Nomination of John Roberts

Location: Washington, DC

NOMINATION OF JOHN ROBERTS -- (Senate - September 21, 2005)


Mr. KERRY. Mr. President, we all know there are few things the Senate does which are as important as confirming a Supreme Court Justice, let alone the Chief Justice of the United States. We know that making the decision to support or oppose the nomination is both serious and complicated. We do not need to belabor those points.

What we do need to talk about is what kind of process ought to occur, must occur, before a Senator can vote for or against a judicial nominee. What kind of information should be provided? What kind of discourse should we engage in?

I met with Judge Roberts last week. I must say I enjoyed our conversation enormously. He is earnest, friendly, incredibly intelligent, and on a personal level I liked him. He has dedicated his life to the law, has given back to the legal community, and is certainly beyond question a superb lawyer. It may turn out he will be an outstanding Chief Justice.
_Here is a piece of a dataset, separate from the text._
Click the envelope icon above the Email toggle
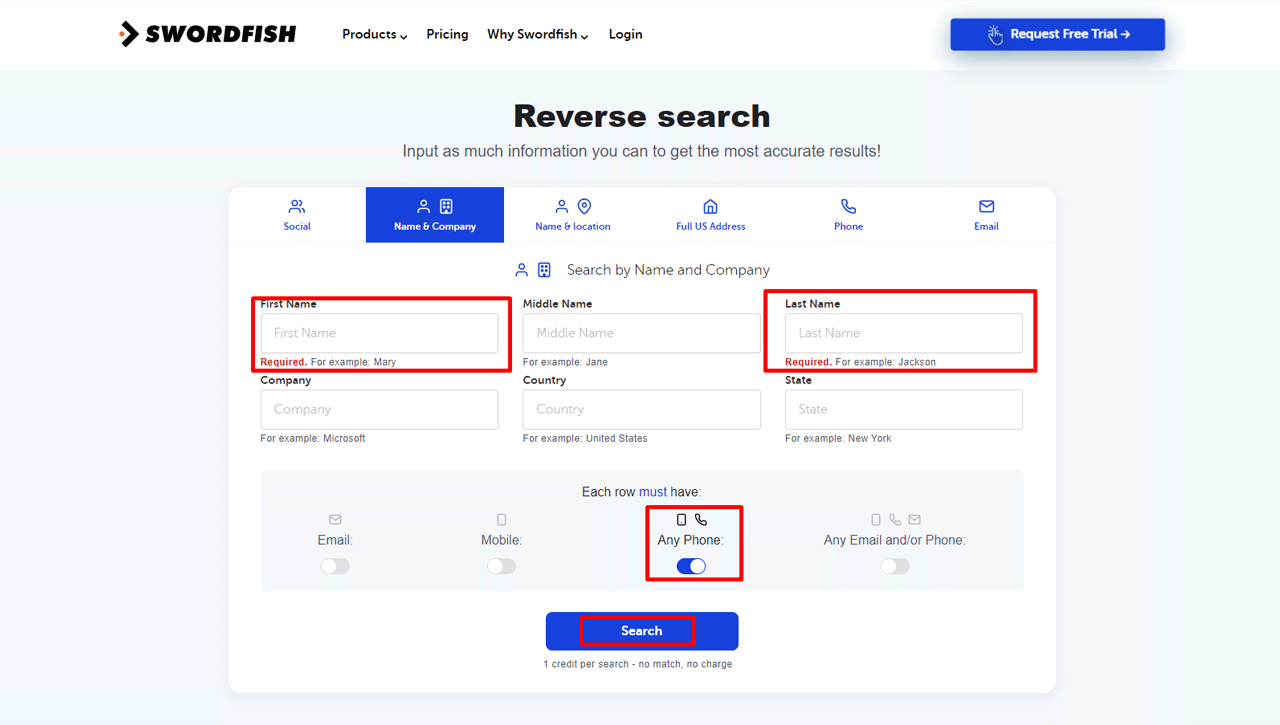This screenshot has height=725, width=1280. point(335,519)
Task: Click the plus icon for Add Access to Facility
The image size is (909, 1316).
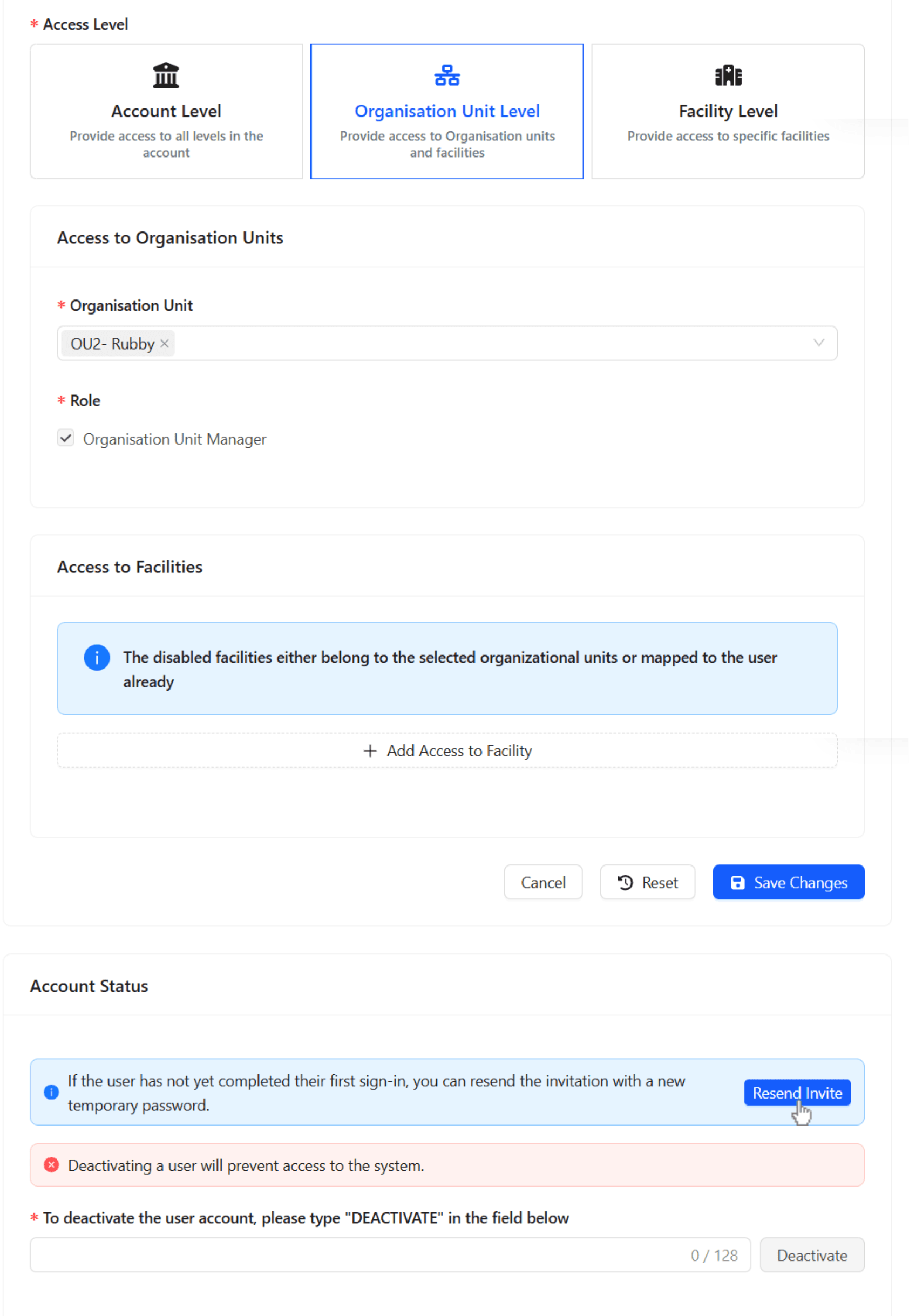Action: click(370, 751)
But I can't say with confidence that I know on a sufficient number of critical constitutional issues how he would rule or what his legal approach would be. I have read memos he wrote during the Reagan administration. I have reviewed the limited materials available from his time in the Solicitor General's office, where he worked under Ken Starr, and then in private practice at Hogan and Hartson. I have read the cases he participated in on the DC Circuit. I have listened to as much of the Judiciary Committee hearings as I could and I have reviewed transcripts where I couldn't.

After all of that, I still find something essential is missing, something critical to our democratic process, something to ensure that we have an appropriate understanding of both our courts and our judges and their role in America. That understanding requires a genuine exchange of information and a real development of ideas, similar, in fact, to that which occurs in every argument at the Supreme Court itself or in the appellate courts.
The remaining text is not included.